Work task A:
Answer these questions using the text on persistent stuttering:
(i) What two causal factors are proposed to explain why some children do not adapt their attention to the requirements of connected speech?
(ii) Which authors had already proposed that transient and persistent developmental stuttering are the same disorder, with persistence caused by additional factors?
(iii) In children who persist in stuttering, the connectivity between which networks and the DMN is mostly reduced?
Work task B:
Pick up the text on persistent stuttering after its final sentence and keep writing it.

Document section START

2.7. Persistent stuttering

If my assumptions about transient stuttering (in the preceding section) are correct, the question arises why a minority of the affected children don’t learn to adapt their attention to the requirements of connected speech. Two causal factors may be responsible: (1) an imbalance in the attention system, similarly as in transient stuttering but persistent, and (2) a deficit in auditory processing, which may not be present in children who spontaneously recover. Perhaps, both factors interact with one another. The development of persistent stuttering is sketched in Figure 8:

stuttering theory, develpment of persistent stuttering, causal and influencing factors

Figure 8: The development of persistent stuttering.

The idea that transient and persistent developmental stuttering are eddentailly the same disorder, and that persistence is caused by one or more additional factors has already been proposed by Ambrose, Cox, and Yairi (1997) in a study of the genetic basis of persistence and recovery. In the Abstract, they write: “It was found that recovery or persistence is indeed transmitted, and further, that recovery does not appear to be a genetically milder form of stuttering, nor do the two types of stuttering appear to be genetically independent disorders. Data are most consistent with the hypothesis that persistent and recovered stuttering possess a common genetic etiology, and that persistence is, in part, due to additional genetic factors.”


Factor 1: Problems with attention regulation

A finding by Chow and Chang (2017), distinguished the group of stuttering children who eventually persisted from the group that eventually recovered: an initially (in the youngest children) higher fractional anisotropy in the thalamic radiation and its abnormal, consistent or descending developmental trajectory (see Fig. 2, Clusters 8, 9, and 10 in the study). These findings can hardly be a consequence of stuttering, as the differences were greatest in the youngest children. Since the thalamus plays a central role in attention regulation, the findings may reflect an abnormal development of the attention system.

Furthermore, an anomalous functional connectivity between the attention networks and the default mode network (DMN) in children who eventually persisted in stuttering (Fig. 3 in Chang et al., 2018) indicates problems in the attention system in this group. These problems seem to partly differ from those in children with transient stuttering. Normally, the development proceeds so that the other brain networks segregate from the DMN with age. Therefore, the hyper-connectivity between the ventral attention network and the DMN in children with transient stuttering (mentioned in the last section) can be considered a transient delay in development. In children who persist in stuttering, by contrast, the connectivity between both the ventral and the dorsal attention network and the DMN is mostly reduced, suggesting a premature segregation of the networks in these children. This may have negative consequences for the further development of the attention system and its functioning in the control of behavior.

Moreover, in not a few behavioral studies, both children and adults who stutter exhibited deficits in attention regulation (see Section 3.3). Findings indicate that stutterers, on average, are less able to divide attention under dual-task conditions, less able to quickly shift attention and to suppress a planned motor action. For instance, Eggers, De Nil, and Van den Bergh (2012) concluded from their data that the orienting network, which is important for the allocation of attention, appears to be less efficient in children who stutter. Likewise, Kaganovich, Hampton Wray, and Weber-Fox (2010), who examined auditory processing in preschool-aged children who stutter, came to the conclusion that stuttering may be associated with less efficient attention allocation.

Document section END
Record extracts START

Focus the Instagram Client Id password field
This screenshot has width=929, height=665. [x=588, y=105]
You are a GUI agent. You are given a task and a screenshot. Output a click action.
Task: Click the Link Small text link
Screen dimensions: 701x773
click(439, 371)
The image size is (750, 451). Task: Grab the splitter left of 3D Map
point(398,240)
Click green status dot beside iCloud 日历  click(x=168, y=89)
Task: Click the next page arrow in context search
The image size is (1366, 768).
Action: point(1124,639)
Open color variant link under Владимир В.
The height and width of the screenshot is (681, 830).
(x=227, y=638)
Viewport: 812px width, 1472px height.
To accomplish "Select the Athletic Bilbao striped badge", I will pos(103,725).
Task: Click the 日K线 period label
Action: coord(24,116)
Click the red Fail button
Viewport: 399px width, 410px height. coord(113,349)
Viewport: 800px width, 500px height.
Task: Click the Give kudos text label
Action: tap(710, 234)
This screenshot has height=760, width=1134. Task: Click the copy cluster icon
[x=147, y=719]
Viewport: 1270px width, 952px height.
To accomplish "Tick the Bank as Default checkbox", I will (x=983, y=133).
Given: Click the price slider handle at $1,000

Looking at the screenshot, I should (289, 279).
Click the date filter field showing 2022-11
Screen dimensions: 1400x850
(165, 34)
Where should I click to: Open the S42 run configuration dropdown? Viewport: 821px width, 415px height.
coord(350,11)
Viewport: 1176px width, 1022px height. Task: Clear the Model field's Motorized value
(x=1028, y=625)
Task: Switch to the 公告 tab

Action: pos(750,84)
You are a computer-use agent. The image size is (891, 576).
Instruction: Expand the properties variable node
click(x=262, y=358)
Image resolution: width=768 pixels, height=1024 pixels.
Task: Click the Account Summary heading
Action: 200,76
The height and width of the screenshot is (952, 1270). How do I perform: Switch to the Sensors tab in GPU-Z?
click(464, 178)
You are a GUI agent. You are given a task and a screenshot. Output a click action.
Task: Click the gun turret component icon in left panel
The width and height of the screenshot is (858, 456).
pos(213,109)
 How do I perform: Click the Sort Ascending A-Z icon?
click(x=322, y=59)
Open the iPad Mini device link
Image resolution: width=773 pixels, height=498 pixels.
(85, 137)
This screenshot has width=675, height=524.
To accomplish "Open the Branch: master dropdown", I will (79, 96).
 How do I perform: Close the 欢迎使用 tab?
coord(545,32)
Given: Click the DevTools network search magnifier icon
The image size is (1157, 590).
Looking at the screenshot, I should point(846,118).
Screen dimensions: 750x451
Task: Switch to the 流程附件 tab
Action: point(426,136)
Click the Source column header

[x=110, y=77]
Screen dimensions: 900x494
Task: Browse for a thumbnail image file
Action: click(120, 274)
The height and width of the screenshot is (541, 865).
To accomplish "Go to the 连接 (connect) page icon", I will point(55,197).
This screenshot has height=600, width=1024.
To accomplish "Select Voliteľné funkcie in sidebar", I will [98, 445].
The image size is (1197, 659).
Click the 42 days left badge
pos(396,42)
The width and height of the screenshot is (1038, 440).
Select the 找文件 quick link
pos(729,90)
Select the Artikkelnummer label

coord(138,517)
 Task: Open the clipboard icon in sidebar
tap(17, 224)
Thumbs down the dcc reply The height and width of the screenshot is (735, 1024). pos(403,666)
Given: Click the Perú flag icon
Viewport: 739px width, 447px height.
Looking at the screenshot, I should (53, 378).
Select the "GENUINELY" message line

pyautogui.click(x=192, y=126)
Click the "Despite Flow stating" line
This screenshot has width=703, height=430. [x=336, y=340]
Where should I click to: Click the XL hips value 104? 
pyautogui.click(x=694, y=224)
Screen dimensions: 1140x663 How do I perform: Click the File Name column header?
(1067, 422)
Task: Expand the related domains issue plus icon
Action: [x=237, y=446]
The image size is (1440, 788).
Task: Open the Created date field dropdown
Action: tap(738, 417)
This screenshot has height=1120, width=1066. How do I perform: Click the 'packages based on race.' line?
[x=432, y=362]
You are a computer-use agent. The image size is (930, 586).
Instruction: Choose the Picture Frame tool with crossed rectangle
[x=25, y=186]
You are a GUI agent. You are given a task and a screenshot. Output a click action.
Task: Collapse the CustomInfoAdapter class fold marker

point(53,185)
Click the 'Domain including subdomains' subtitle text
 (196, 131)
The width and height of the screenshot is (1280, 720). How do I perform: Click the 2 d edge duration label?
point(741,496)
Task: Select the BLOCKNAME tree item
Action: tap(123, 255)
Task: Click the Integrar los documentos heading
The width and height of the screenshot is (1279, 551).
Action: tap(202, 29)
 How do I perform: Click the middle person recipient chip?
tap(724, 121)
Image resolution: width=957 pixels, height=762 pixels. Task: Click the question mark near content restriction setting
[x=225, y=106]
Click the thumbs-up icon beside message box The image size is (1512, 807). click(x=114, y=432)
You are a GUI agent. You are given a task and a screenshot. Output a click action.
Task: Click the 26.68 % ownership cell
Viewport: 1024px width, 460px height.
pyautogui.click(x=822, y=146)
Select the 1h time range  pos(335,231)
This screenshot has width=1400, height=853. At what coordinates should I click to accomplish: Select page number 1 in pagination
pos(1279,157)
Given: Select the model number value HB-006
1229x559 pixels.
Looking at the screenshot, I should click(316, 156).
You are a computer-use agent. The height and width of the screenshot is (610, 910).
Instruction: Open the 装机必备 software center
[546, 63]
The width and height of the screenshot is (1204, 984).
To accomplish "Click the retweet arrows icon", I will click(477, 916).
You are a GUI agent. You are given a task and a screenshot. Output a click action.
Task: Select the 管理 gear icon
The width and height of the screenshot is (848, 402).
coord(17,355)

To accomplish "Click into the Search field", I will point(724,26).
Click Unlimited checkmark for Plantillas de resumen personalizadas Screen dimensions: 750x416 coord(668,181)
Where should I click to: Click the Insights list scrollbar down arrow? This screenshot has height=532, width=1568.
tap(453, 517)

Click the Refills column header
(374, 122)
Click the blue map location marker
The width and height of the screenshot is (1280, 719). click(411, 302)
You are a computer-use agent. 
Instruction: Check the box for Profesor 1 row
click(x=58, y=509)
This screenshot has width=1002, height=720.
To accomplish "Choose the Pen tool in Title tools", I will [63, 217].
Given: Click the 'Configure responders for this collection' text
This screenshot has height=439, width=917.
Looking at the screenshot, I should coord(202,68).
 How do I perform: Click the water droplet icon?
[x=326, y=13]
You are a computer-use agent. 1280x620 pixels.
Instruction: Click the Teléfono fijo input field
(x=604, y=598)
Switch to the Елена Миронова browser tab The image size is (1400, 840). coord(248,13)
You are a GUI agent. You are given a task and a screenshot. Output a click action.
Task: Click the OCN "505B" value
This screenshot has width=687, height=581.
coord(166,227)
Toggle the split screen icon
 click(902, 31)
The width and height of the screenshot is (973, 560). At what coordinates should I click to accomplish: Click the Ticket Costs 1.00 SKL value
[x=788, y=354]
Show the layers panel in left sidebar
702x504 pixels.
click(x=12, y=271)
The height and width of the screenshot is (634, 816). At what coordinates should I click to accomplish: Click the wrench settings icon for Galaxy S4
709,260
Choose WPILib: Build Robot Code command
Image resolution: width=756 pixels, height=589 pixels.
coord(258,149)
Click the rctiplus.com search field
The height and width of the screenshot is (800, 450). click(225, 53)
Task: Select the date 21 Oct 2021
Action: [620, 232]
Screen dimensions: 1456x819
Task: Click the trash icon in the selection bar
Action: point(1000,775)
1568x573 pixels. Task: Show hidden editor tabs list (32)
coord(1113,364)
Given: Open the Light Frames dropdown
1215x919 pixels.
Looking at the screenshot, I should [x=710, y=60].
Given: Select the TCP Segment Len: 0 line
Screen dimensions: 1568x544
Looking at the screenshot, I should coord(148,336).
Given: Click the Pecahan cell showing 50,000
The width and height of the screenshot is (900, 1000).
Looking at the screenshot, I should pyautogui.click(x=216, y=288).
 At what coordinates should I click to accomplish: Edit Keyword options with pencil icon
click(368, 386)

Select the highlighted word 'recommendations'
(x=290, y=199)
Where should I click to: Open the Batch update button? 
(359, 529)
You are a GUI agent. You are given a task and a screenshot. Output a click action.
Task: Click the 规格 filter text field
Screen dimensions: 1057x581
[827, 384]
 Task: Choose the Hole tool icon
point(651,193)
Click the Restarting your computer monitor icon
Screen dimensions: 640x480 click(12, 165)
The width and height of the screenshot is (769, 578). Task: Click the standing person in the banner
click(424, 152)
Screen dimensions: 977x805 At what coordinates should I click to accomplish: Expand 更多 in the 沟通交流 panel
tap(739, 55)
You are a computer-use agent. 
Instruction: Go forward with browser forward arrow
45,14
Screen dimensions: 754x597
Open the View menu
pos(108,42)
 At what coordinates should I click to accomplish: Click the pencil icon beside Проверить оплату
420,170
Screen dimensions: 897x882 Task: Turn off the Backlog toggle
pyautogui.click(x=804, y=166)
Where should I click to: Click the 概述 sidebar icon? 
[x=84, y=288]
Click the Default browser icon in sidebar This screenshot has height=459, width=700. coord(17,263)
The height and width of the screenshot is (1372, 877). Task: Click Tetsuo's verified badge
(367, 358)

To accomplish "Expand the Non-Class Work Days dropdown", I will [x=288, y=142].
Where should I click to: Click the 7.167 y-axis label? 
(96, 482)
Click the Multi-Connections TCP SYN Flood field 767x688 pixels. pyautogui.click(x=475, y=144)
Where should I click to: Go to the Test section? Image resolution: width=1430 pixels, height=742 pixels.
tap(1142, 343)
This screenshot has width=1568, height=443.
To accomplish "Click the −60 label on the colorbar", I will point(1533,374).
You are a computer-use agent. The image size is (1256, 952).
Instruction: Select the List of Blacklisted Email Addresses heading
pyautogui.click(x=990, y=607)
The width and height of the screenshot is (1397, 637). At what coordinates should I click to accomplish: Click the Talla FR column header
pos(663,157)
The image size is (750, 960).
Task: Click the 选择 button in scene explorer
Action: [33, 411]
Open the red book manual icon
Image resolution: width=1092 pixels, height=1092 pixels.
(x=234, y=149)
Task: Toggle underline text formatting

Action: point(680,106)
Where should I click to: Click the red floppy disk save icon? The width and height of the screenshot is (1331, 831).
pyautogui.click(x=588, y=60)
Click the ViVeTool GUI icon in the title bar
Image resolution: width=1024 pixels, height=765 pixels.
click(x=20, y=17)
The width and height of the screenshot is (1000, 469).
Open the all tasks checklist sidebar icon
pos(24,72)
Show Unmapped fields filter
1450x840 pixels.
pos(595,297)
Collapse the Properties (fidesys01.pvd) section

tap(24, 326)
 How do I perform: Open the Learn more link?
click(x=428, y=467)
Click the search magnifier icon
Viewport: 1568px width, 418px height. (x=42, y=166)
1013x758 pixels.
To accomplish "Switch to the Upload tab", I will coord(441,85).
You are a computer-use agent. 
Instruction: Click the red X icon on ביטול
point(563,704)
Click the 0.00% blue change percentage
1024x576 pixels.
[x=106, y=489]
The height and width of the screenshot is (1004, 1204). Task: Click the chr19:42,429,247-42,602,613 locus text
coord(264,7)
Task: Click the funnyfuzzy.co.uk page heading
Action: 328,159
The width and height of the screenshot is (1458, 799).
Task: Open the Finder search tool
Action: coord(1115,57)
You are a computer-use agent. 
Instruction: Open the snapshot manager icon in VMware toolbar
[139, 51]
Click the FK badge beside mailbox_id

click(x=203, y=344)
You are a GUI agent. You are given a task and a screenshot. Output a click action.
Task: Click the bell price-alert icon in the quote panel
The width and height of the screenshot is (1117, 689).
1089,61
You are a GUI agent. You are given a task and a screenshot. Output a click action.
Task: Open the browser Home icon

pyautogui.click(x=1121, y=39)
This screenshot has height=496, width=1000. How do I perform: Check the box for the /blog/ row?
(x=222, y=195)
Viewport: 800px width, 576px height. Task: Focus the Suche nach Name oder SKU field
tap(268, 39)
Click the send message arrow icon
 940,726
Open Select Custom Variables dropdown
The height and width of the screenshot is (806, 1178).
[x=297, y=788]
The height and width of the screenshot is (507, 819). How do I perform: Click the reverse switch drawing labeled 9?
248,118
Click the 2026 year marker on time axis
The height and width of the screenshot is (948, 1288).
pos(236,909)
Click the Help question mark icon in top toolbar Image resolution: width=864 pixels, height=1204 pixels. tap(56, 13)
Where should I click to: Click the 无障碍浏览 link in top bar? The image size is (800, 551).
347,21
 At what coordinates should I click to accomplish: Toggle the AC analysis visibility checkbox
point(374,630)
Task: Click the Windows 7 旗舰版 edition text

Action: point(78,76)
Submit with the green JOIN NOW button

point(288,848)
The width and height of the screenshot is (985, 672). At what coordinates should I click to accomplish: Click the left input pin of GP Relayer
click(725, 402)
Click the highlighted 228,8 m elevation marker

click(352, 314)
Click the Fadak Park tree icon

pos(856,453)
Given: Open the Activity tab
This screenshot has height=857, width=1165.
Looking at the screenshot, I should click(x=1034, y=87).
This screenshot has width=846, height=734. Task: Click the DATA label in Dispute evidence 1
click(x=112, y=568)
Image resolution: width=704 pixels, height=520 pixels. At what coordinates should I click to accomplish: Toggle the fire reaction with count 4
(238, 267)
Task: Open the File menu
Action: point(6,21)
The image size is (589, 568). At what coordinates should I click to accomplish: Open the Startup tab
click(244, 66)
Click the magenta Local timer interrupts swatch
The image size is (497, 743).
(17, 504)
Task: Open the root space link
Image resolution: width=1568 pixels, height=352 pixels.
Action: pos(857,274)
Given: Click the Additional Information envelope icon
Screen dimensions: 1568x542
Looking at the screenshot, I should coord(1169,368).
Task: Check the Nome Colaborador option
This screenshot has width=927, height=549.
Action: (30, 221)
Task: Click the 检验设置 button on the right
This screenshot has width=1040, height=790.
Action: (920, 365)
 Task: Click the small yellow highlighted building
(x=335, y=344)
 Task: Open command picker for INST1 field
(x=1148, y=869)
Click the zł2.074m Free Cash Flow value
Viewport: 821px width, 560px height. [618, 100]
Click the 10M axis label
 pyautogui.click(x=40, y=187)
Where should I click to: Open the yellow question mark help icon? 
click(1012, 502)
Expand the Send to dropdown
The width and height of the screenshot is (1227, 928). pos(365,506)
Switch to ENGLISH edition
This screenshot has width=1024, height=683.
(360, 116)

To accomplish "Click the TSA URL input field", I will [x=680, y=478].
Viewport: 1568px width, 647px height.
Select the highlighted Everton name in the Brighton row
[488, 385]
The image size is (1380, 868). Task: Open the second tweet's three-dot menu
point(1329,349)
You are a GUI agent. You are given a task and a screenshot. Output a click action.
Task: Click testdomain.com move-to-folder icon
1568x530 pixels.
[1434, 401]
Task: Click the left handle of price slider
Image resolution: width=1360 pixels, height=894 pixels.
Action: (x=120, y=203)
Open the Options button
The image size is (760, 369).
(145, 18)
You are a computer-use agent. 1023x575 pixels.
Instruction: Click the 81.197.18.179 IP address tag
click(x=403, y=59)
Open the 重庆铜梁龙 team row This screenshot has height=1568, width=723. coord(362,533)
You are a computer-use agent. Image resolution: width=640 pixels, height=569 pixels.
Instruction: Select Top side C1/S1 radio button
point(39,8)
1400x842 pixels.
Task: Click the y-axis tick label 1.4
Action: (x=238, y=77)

Record extracts END

Exercise response A:
(i) An imbalance in the attention system, similar to transient stuttering but persistent, and a deficit in auditory processing.
(ii) Ambrose, Cox, and Yairi (1997).
(iii) Both the ventral and the dorsal attention network.

Exercise response B:
Further, stutterers are more prone to exhibit attention disorders (symptoms of ADHD, particularly hyperactivity and impulsivity; see Section 3.3). Interestingly, both persistent developmental stuttering and ADHD are more often diagnosed in males than in females (for ADHD, see Ramtekkar et al., 2010), which can be taken as a suggestion that a tendency towards hyperactivity, namely in the sense of a preponderance of action over perception, is responsible for the greater prevalence of persistent stuttering in males.


Factor 2: problems with auditory processing

There are many findings of deficits in the processing of non-linguistic and linguistic acoustic stimuli in both adults and children who stutter; see a list of relevant papers. The nature of the deficit is not yet clear; however, there are indications to problems in the interhemispheric corroboration of the auditory cortices (Salmelin et al., 1998; Kikuchi et al., 2017) and, probably resulting, a deficit in auditory gating, that is, in the suppression of redundant auditory input [Kikuchi et al., 2011; Saltuklaroglu et al., 2017. Auditory gating is fundamental for the control of auditory attention, and a deficit may lead to compensation at a higher level of attention control: to avoid acoustic over-stimulation, affected children may develop a habit of ignoring auditory input, except during active listening.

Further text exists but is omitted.